Hoy más que nunca, la Nación está necesitada de mentes capaces, generosas y resolutivas, pero lo que ha privado a la hora de designar candidatos no ha sido ni su preparación ni su capacidad, sino el interés por 'colocar piezas' que mejor puedan ser utiizadas y así mantener o aumentar la "cuota de poder" que posee cada grupo de presión dominante.
El dia 20 estamos convocados a votar a nuestros representantes, pero por lo que se va conociendo de su preparación, méritos y capacidad para legislar, que es al fin y al cabo su misión en el Congreso de los Diputados, pocas esperanzas podemos albergar de que el cambio tan necesitado de la organización social y económica del país pueda ser llevado a cabo con tales mimbres, con las obligadas salvedades.
¿Qué se les ha exigido a nuestros futuros representantes? En esta sociedad cada día mas profesionalizada donde para cualquier empleo se exige titulación, idiomas, oposición y todos los méritos que puedan demostrarse, se antoja demoledor que muchos de los futuros legisladores acceden a su puesto con los únicos méritos de ser "amigo", "conocido" o ser miembro del mismo grupo -o tribu- del que lo encabeza.
¿Se imagina alguien a los empresarios designando a sus representantes en los órganos de gobierno de las empresas con criterios de afinidad personal o amistad?

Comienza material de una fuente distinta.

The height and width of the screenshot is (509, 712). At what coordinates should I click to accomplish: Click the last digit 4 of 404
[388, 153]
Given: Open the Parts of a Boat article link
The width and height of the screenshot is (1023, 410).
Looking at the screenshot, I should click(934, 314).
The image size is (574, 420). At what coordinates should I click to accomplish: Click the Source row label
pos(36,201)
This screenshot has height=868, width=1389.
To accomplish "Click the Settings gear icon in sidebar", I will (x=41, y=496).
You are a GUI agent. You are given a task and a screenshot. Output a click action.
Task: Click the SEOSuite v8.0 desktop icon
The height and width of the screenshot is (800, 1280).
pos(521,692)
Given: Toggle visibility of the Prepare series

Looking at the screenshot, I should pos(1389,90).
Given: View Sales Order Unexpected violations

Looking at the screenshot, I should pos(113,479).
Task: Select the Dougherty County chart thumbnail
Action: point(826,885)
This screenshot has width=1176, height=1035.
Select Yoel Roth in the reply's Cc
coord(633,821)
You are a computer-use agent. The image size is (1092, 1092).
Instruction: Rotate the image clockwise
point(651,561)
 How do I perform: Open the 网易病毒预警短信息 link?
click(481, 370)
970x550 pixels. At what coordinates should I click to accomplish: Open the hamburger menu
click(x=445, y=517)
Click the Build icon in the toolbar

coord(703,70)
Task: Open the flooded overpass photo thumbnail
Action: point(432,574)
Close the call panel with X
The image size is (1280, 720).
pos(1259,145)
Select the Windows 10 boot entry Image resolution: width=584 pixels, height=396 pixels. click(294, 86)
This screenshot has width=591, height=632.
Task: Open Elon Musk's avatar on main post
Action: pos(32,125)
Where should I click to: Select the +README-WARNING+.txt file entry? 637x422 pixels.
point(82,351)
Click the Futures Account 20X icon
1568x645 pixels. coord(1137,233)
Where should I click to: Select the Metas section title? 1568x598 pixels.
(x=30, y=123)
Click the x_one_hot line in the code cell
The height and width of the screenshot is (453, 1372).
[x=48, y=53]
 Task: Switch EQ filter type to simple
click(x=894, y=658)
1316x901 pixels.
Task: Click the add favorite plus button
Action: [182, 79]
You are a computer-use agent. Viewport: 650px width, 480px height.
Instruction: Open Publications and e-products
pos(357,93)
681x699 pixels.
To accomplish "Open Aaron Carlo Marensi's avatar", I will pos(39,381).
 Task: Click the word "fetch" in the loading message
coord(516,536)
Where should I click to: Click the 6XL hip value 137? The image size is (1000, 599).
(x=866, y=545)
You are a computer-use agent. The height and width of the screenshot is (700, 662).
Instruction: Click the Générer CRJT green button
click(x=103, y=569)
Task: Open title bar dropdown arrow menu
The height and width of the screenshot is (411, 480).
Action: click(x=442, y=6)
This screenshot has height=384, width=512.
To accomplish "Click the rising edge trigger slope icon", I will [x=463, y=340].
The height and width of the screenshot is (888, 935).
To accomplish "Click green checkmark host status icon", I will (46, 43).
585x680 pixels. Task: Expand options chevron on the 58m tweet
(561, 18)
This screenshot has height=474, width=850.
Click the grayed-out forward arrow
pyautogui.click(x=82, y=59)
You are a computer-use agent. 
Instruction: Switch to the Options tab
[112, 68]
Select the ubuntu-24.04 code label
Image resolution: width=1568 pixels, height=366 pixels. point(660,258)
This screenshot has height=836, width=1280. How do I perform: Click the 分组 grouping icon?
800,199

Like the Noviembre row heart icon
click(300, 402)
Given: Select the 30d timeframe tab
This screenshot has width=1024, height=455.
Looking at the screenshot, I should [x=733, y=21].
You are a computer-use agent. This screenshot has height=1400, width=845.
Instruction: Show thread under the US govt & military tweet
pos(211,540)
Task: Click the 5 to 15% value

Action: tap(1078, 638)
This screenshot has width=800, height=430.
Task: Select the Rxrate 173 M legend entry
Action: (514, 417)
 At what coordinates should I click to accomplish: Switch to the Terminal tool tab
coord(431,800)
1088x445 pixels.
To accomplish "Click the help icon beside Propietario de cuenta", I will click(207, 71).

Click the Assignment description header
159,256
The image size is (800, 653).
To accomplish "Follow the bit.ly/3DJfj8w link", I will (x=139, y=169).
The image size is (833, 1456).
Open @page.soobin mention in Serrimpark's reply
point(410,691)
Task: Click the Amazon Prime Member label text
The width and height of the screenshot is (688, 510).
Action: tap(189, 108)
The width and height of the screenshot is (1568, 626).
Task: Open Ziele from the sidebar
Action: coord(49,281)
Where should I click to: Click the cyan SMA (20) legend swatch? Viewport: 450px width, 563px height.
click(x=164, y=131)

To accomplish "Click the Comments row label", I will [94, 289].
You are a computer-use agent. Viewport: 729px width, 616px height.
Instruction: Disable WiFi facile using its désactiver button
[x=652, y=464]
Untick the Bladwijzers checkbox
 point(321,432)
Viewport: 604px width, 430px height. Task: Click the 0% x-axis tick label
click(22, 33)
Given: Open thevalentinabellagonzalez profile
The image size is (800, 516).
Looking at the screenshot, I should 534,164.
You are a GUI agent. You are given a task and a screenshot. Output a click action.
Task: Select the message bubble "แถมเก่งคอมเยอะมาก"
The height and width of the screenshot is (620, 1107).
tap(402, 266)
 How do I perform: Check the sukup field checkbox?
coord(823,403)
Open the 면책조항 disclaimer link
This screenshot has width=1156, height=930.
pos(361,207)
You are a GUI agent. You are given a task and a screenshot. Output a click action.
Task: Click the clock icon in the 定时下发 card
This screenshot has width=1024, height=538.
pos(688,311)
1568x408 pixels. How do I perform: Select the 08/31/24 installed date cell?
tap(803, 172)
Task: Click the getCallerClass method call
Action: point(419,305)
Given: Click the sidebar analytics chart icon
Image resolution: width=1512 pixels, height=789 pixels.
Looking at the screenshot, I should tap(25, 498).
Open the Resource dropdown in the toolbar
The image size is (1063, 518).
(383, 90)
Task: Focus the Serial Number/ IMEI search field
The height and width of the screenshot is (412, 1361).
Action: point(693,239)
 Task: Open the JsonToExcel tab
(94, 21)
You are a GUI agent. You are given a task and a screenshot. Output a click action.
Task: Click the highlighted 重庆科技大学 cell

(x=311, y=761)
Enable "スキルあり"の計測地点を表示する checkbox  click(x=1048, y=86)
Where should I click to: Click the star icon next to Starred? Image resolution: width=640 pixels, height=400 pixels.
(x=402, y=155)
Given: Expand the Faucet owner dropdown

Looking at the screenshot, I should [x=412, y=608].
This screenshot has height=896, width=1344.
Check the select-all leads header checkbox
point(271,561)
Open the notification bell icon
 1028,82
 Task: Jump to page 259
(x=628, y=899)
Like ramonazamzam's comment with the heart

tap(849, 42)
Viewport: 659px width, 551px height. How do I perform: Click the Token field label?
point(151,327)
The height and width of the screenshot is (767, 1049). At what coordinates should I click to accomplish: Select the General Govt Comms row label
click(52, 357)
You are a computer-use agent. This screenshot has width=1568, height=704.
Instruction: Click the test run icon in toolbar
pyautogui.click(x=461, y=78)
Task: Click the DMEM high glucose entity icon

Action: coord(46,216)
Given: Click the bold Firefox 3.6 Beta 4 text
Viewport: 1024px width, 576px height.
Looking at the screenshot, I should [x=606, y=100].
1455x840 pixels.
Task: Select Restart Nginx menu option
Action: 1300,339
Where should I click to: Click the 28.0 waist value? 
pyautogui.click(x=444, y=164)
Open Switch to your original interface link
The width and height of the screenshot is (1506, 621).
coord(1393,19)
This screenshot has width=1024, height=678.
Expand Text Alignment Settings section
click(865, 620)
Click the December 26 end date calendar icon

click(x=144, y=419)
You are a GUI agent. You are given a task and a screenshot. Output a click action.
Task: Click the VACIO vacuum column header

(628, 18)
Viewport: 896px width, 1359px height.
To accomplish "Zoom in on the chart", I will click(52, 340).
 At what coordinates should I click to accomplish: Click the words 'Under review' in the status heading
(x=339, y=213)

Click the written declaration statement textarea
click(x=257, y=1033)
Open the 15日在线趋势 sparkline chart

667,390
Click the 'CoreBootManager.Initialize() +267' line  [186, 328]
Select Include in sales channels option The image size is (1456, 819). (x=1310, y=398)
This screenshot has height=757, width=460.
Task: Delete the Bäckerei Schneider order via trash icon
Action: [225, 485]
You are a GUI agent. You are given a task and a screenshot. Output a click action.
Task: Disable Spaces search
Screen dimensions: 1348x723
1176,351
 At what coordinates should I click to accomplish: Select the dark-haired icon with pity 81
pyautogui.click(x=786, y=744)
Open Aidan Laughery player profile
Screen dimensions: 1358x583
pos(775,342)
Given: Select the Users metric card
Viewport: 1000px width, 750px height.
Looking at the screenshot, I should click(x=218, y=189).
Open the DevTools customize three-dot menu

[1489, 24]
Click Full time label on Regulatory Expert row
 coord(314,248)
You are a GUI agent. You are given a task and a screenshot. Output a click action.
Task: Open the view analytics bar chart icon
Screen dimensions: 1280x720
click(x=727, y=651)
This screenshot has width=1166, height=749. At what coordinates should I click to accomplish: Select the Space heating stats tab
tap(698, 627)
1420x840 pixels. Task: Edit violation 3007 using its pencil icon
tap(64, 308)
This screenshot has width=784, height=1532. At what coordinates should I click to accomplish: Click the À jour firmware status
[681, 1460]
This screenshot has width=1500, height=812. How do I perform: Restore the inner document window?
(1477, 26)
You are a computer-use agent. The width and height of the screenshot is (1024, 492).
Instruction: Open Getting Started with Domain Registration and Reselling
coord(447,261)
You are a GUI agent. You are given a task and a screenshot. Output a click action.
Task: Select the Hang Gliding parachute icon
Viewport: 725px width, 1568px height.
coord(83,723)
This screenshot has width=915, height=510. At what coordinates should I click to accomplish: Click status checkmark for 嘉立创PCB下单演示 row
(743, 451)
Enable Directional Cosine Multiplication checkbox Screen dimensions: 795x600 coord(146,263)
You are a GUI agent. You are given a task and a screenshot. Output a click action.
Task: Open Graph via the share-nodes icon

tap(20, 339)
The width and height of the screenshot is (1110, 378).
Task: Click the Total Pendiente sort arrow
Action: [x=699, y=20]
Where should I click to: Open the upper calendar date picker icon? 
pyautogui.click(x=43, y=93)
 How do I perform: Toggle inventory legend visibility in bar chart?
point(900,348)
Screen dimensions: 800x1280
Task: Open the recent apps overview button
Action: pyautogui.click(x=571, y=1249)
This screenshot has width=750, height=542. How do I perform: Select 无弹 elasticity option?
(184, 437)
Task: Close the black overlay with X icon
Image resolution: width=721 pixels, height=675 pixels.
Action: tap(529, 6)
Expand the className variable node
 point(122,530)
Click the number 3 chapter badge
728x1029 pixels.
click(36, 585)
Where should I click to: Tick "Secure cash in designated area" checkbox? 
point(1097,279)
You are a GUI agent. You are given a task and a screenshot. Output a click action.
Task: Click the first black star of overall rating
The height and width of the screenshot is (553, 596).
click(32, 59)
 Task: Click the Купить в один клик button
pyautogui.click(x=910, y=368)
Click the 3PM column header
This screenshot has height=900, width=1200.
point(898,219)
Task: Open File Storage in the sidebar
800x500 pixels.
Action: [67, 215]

Pues esto ocurre en el sector público. Aunque siempre debería haber sido así, ahora resulta vital para nuestro futuro ser más exigentes. 'Democracia' significa "gobierno del pueblo", pero a lo que estamos asistiendo es a una partitocracia, al "gobierno de los partidos". La línea que éstos han trazado es paralela a las necesidades y preocupaciones del pueblo, y las líneas paralelas -no olvidemos- nunca convergen.
Mientras estos comportamientos políticos perduren, el vivero de indignados seguirá creciendo. Más madera.